Despite my geographic stereotyping, Across the Borders is not an album out of Meyvant's leftfield - his 2016 debut Floating Harmonies traversed multi-instrumental pop through to beautiful acoustic sadness. The key change is, two-and-a-bit years later, there is definitely less sadness. It's a more upbeat album, with even the sad songs having an energy stemming from their instrumental richness - rarely is there a track without the full works of strings, horns, and lashings of flare. No bad thing.

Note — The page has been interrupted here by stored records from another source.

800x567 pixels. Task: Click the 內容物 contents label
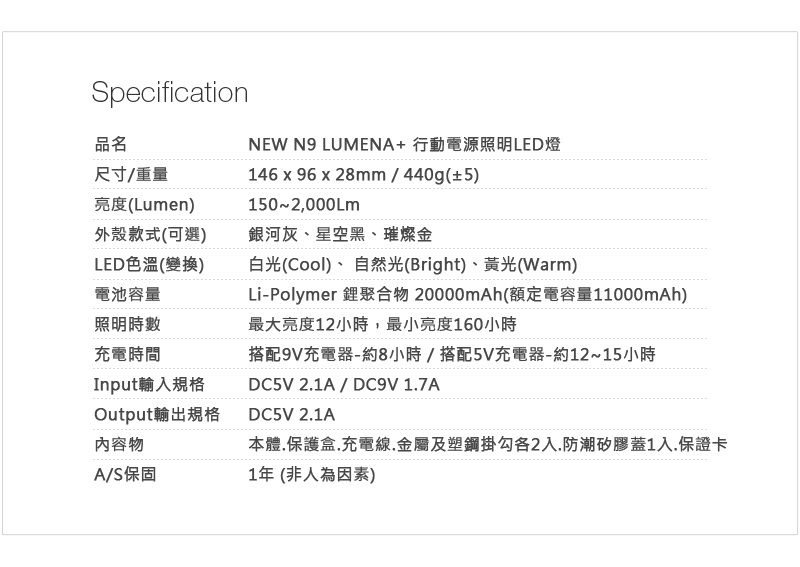pos(119,444)
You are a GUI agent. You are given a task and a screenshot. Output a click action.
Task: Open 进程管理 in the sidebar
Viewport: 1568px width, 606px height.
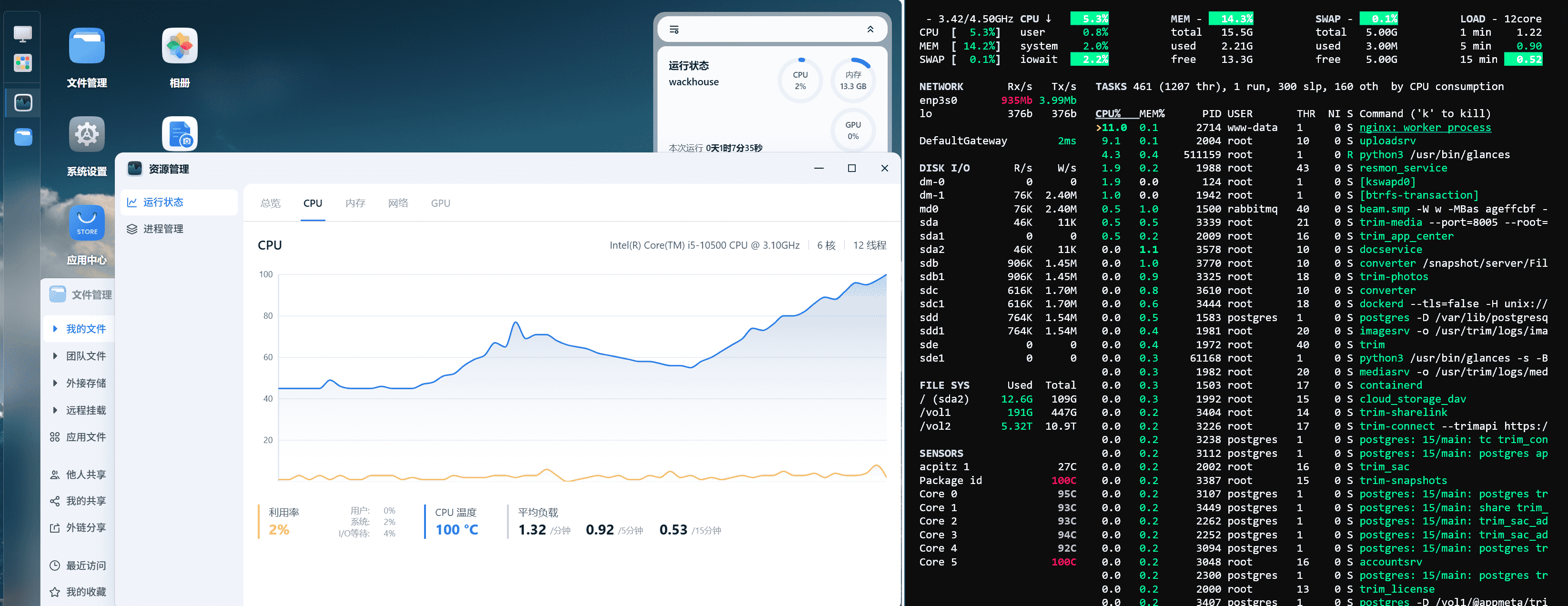coord(162,229)
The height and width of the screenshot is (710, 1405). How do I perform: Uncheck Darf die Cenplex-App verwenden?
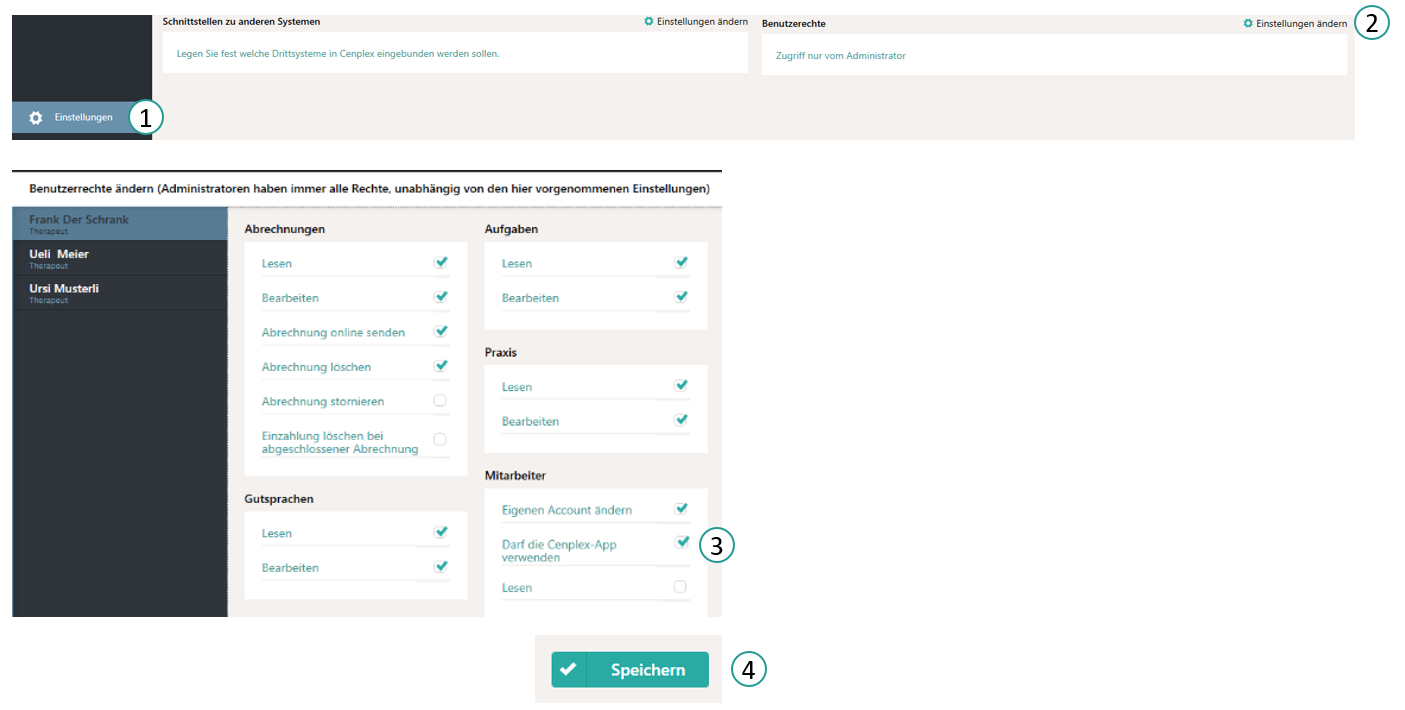[681, 542]
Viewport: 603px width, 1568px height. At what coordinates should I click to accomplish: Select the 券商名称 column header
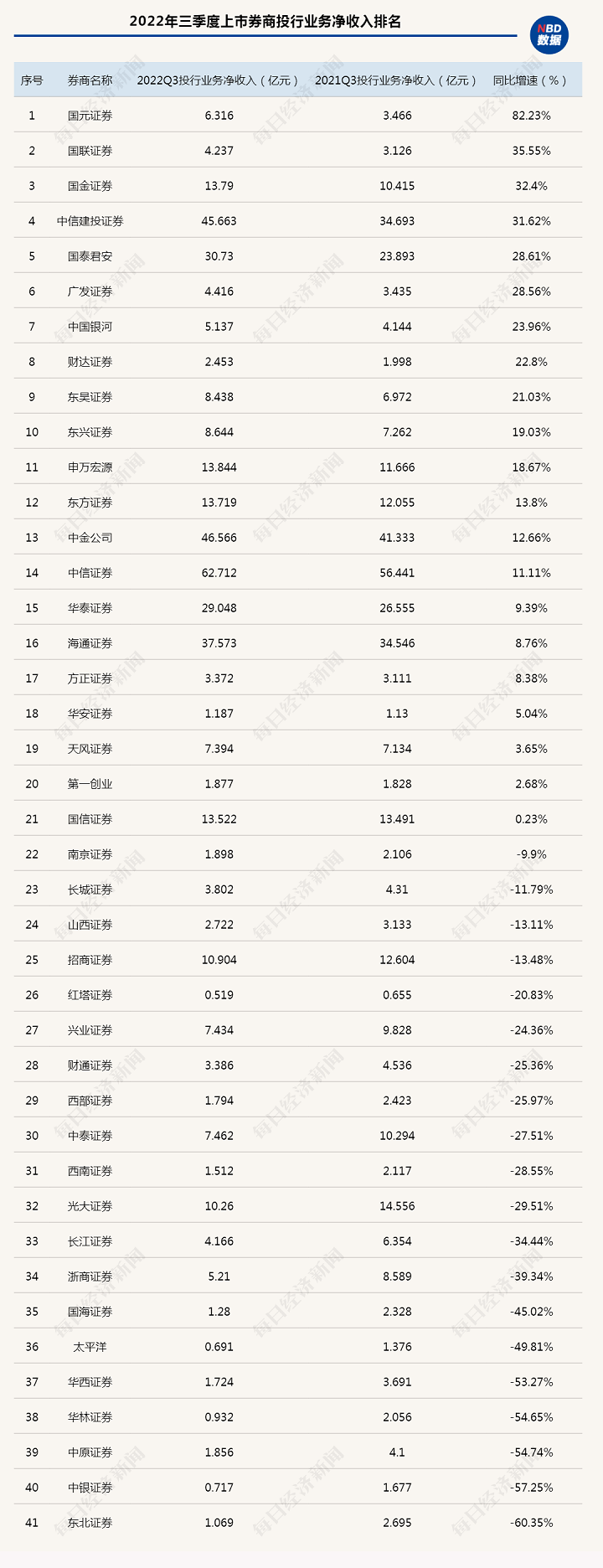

But for its lusciousness, Across the Borders is not a happy-clappy pop record. Whilst melodies and arrangements vary from upbeat soul to softer, folk-ier moments, the one constant on Across the Borders is Meyvant's vocal. It's got an edge to it which cuts through the brightest of melodies. If someone like Curtis Mayfield uses falsetto to sweeten his tracks, Meyvant has a slight roughness to his vocal that makes happy songs hurt and sad songs hurt more. This edge stops any track becoming too sickly sweet.
That being said, the strongest moments of Across the Borders are often the sunniest. Opener "Lay Your Head" is a slow-builder that immediately signals the string section's importance to this whole album. Indeed, Meyvant's entire album stands out partly down to its brilliant arrangements. Rhythm, strings, horns are all in perfect balance for the whole album and it makes repeat listens a pleasure, knowing you'll catch a fill you didn't spot the first time at some point during a track - whether it be a backing vocal, a flurry of horns, or a run on the bass. I'd take a Meyvant & band cover album any day of the week.
The only thing that this sophomore misses is some of the most delicate moments of his debut. Anyone seeking follow-ups to tracks such as "Signals" or "Pearl in Sandbox", are unlikely to find them on Across the Borders. There is a lot less acoustic guitar in this album, which could have provided a nice intermission from the soulful full band sound. As it stands, sometimes you can get lost in an album such as this, with a lot of tracks that have few textural differences. But when that similarity happens to be top tier soul-pop, it's hard to complain. Meyvant is leaving Vestmannaeyjar and its 8 million puffins behind, and embracing warmer, more soulful climbs. And it's working for him.